___ INPUT FOR THIS TASK

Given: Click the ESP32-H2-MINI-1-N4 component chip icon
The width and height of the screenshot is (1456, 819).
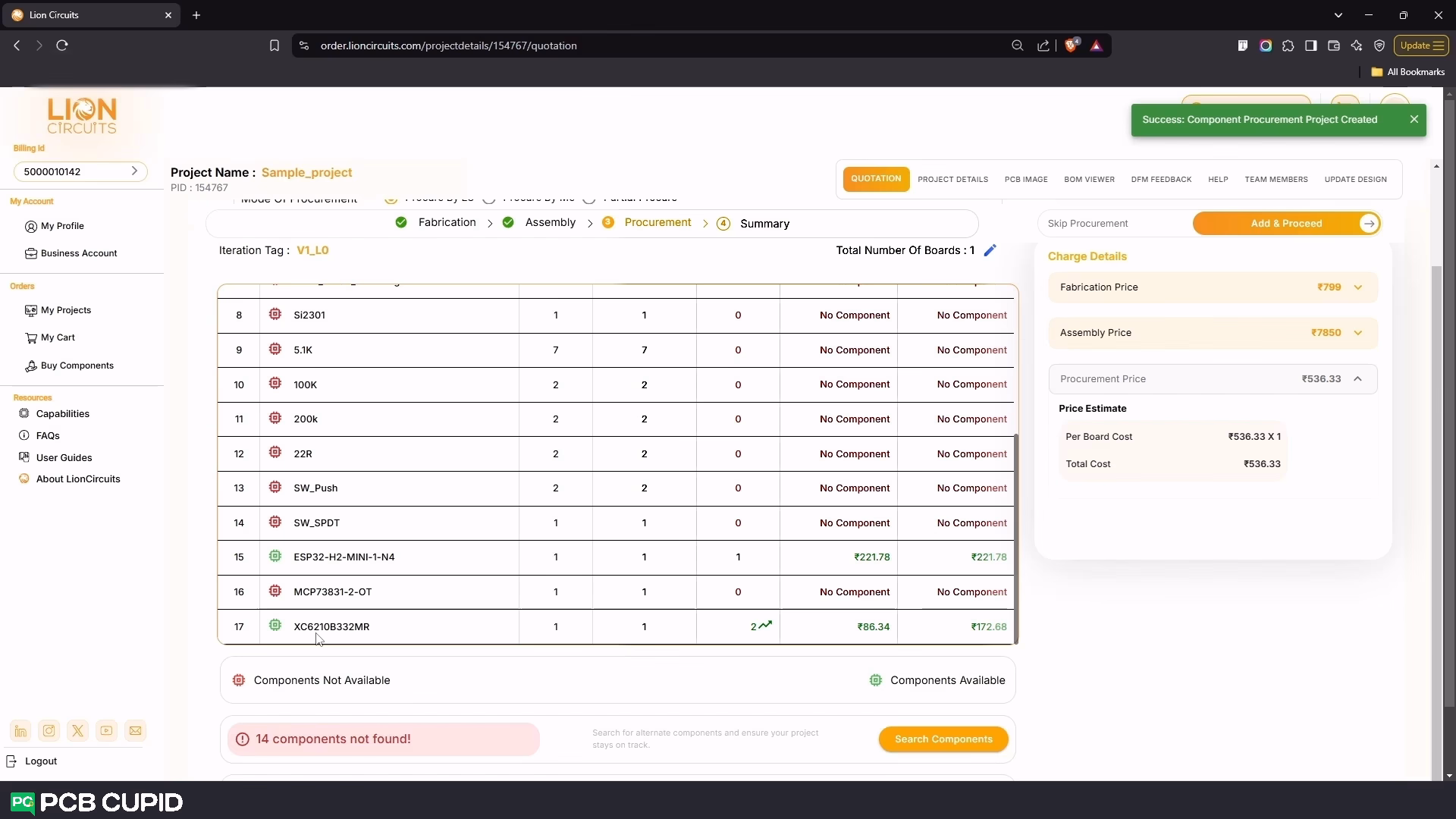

______
___ INPUT FOR THIS TASK

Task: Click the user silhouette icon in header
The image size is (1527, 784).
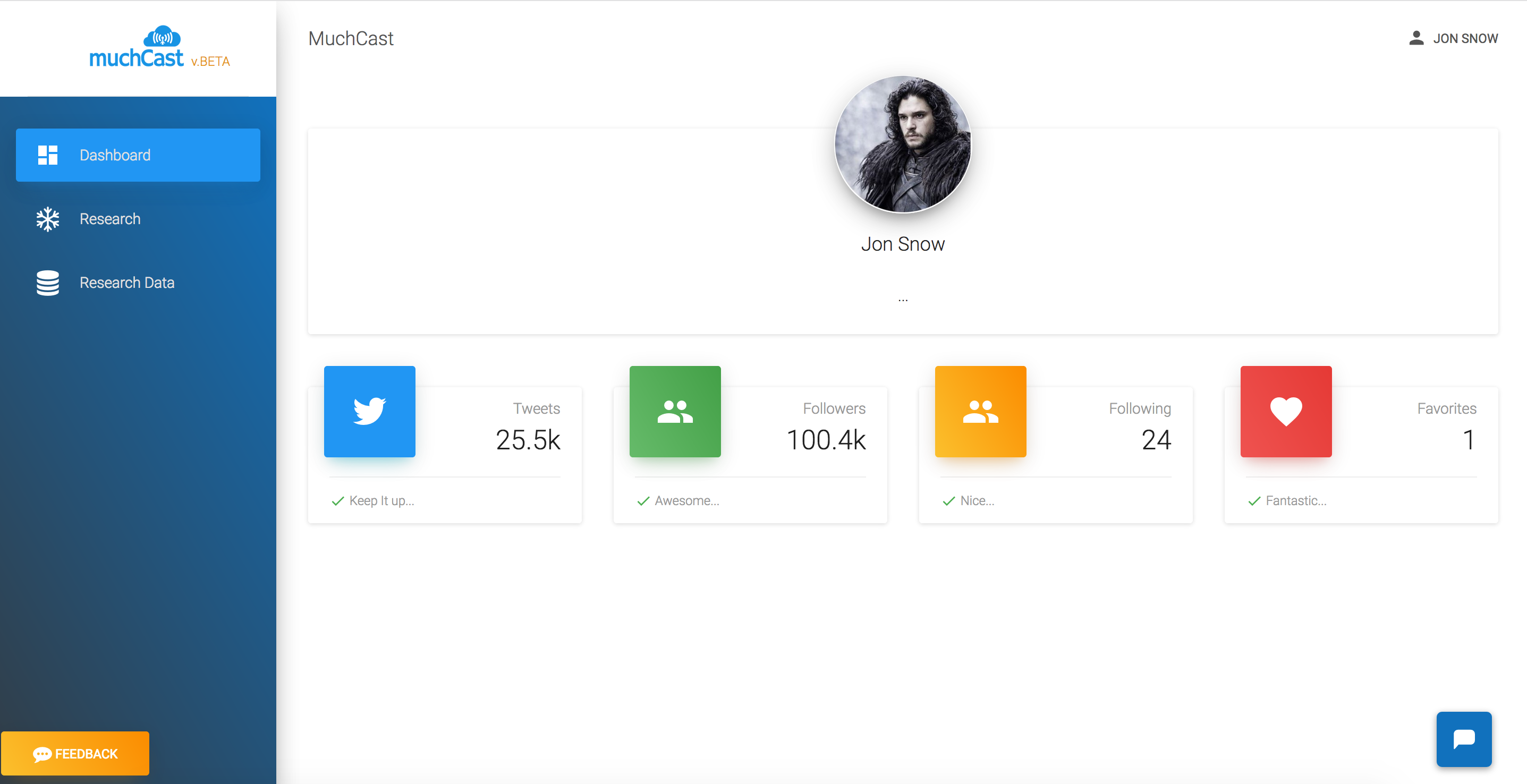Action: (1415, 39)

______
___ INPUT FOR THIS TASK

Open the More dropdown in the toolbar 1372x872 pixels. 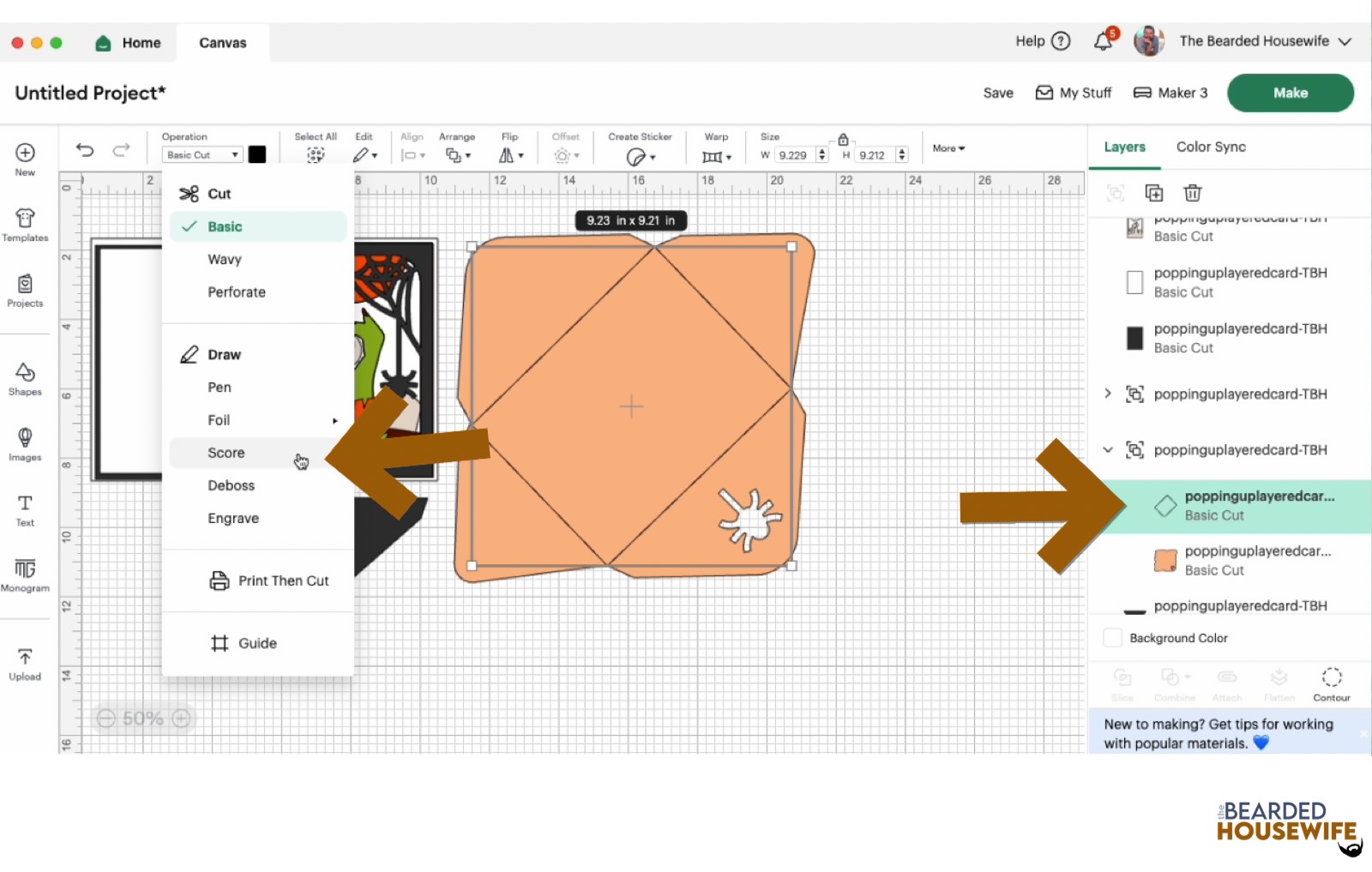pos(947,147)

______

**DIRECTIONS**. The answer must be every line from the records above that contains the word "icon", copied in full.

**FINISHED EXERCISE**.
Given: Click the ESP32-H2-MINI-1-N4 component chip icon
Task: Click the user silhouette icon in header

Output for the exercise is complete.